* YOUR GOAL *
Leaving the pictures aside, repeat each line below exactly.

Source data
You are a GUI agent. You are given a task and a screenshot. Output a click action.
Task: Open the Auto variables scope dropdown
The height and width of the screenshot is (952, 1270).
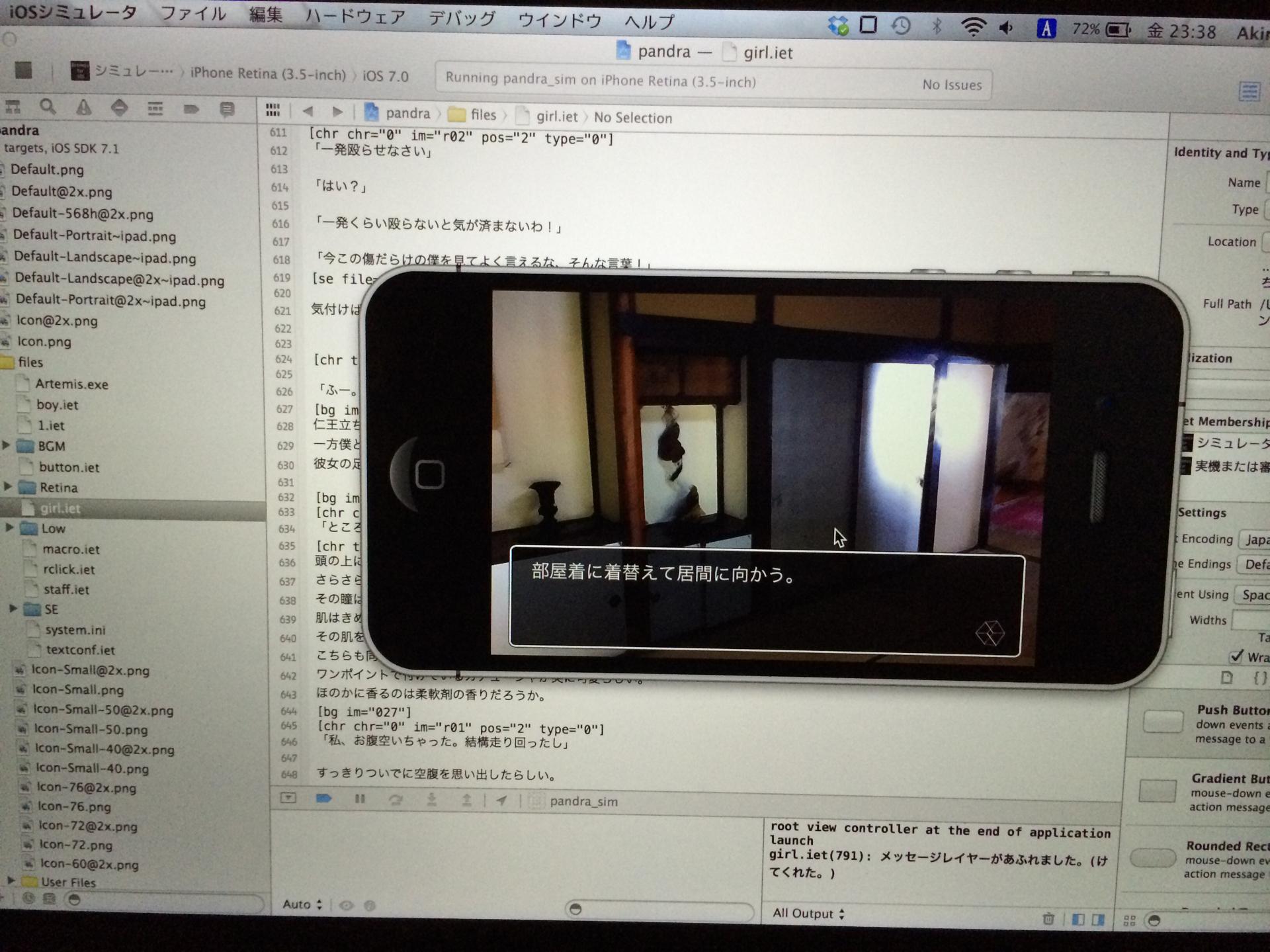302,904
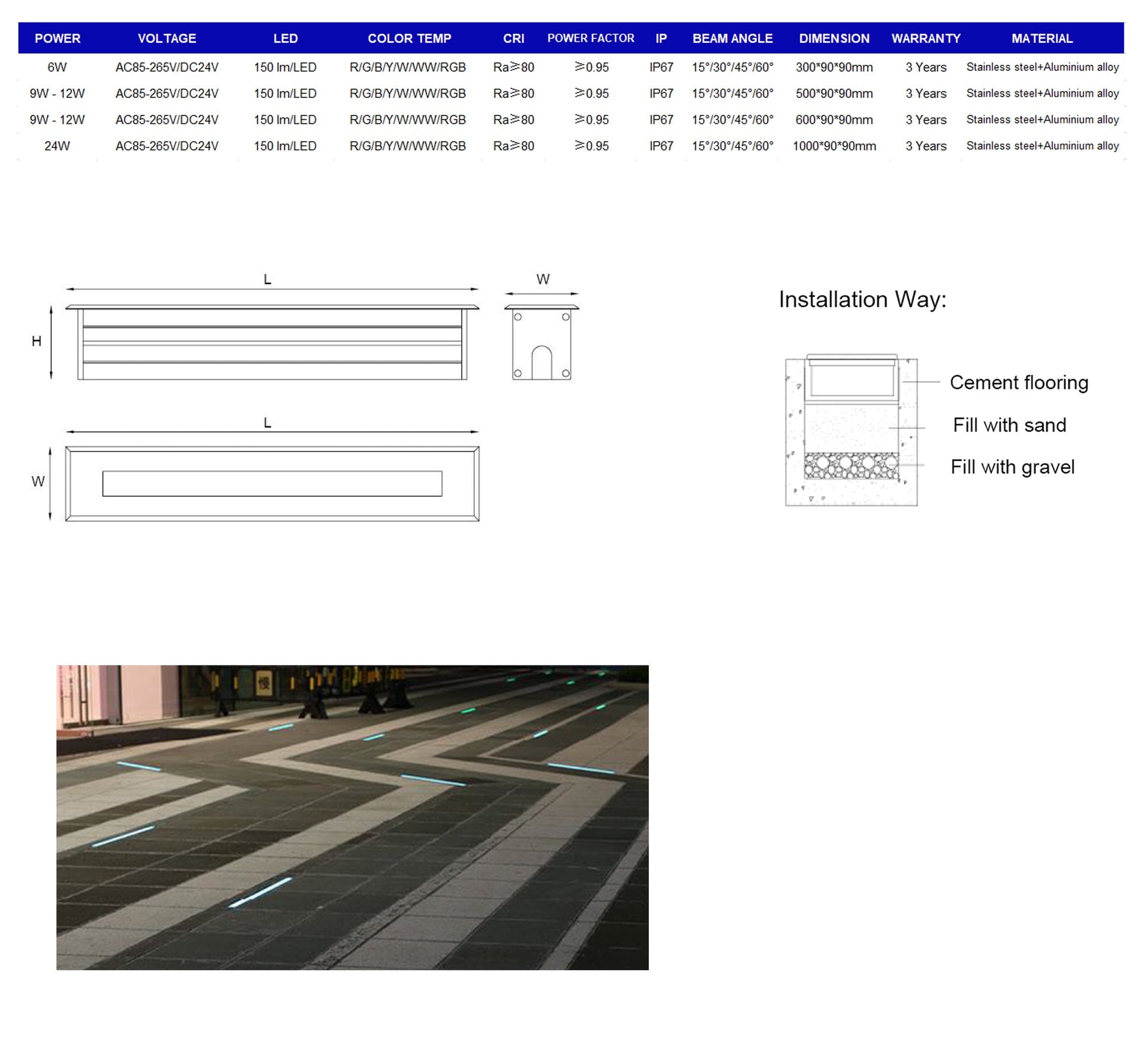1148x1059 pixels.
Task: Click the 1000*90*90mm dimension cell
Action: click(834, 146)
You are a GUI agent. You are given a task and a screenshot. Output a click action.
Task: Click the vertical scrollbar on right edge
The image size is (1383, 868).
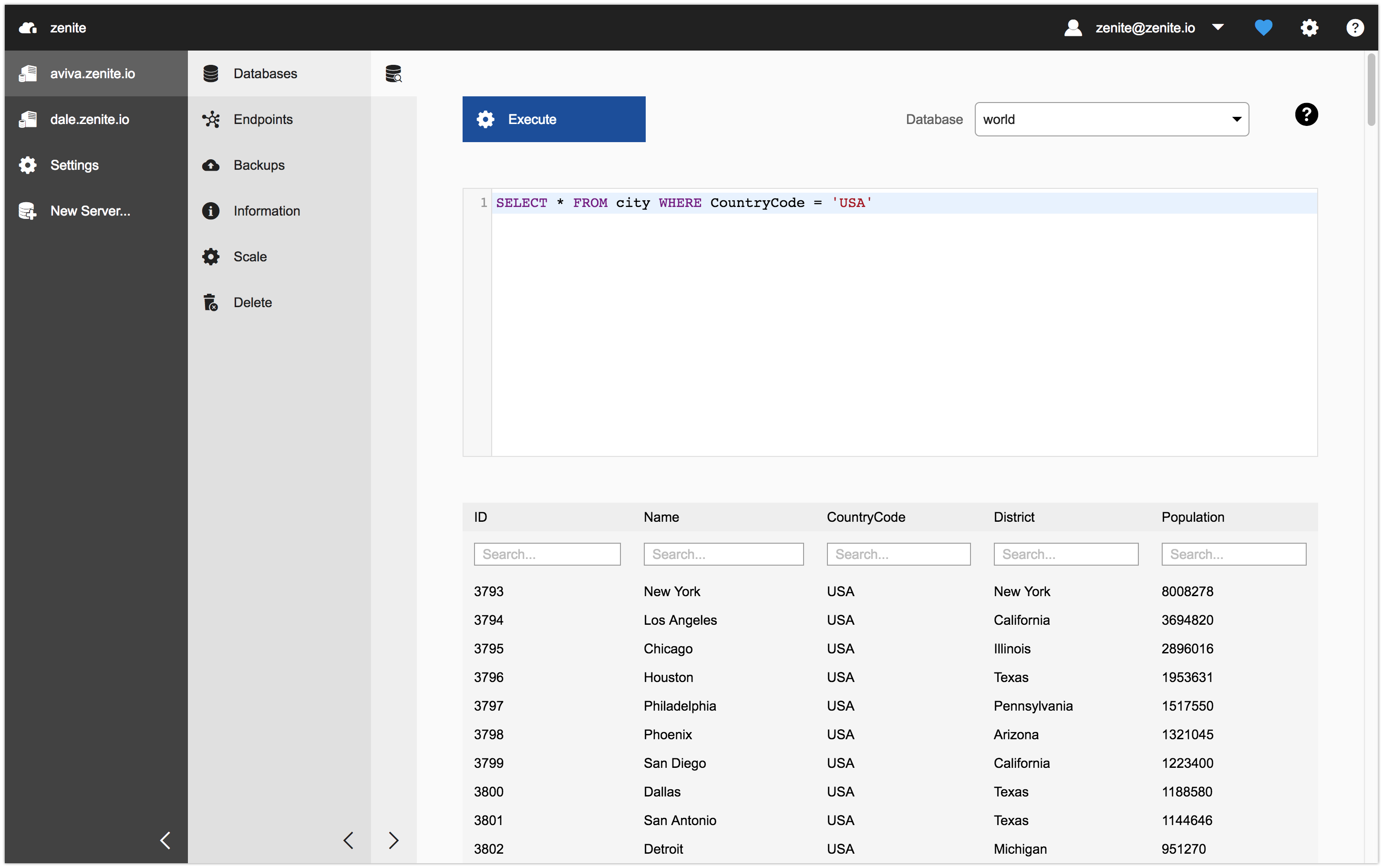[1371, 89]
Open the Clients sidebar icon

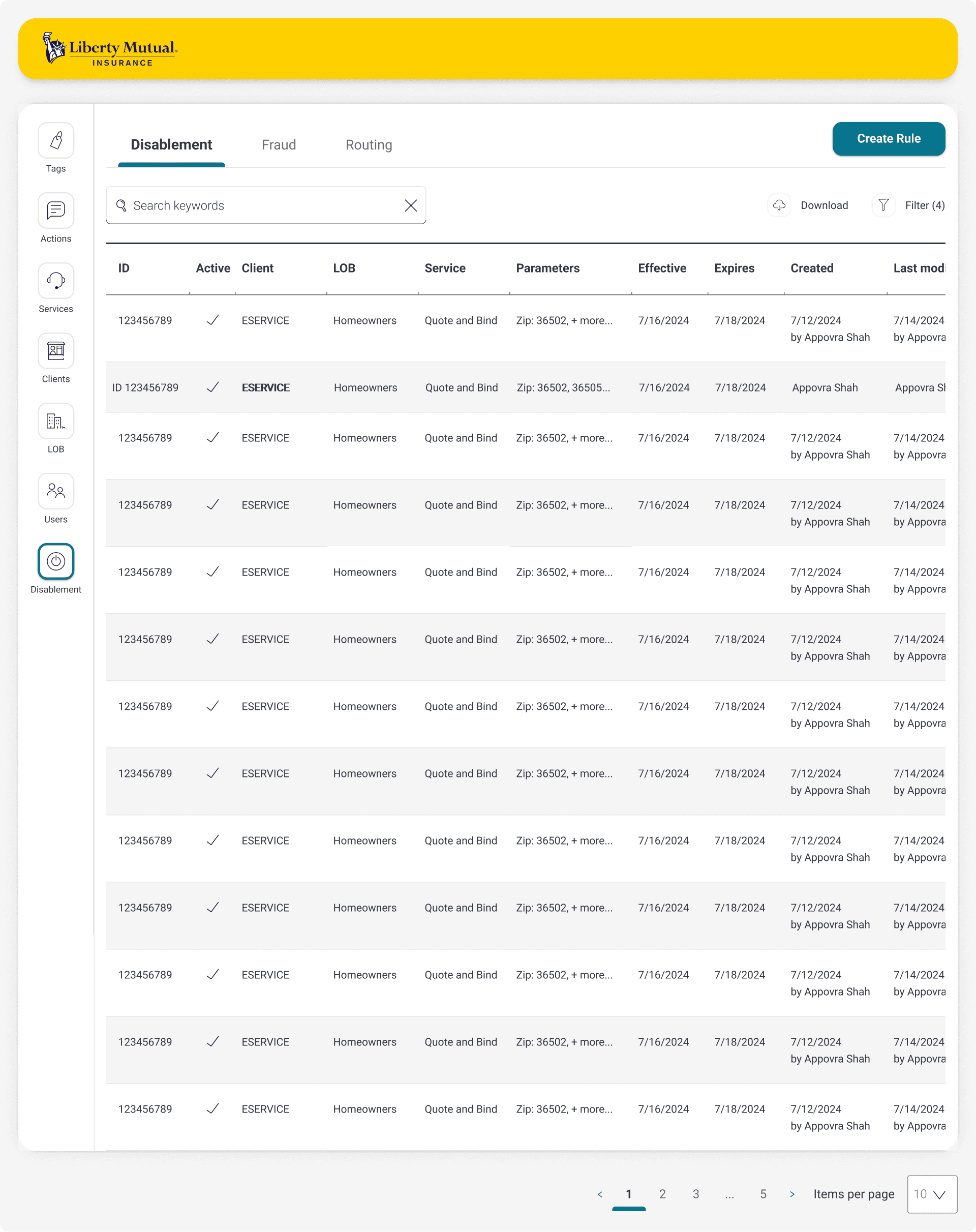point(56,351)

* RESPONSE TO THIS EXERCISE *
You are a GUI agent. You are given a task and a screenshot. Output a click action.
Task: Open the Auto variables scope dropdown
The height and width of the screenshot is (952, 1270).
302,904
1148x1059 pixels.
Task: Click the 1000*90*90mm dimension cell
Action: click(834, 146)
You are a GUI agent. You are given a task and a screenshot. Output a click action.
Task: Click the vertical scrollbar on right edge
The image size is (1383, 868).
[1371, 89]
Open the Clients sidebar icon

point(56,351)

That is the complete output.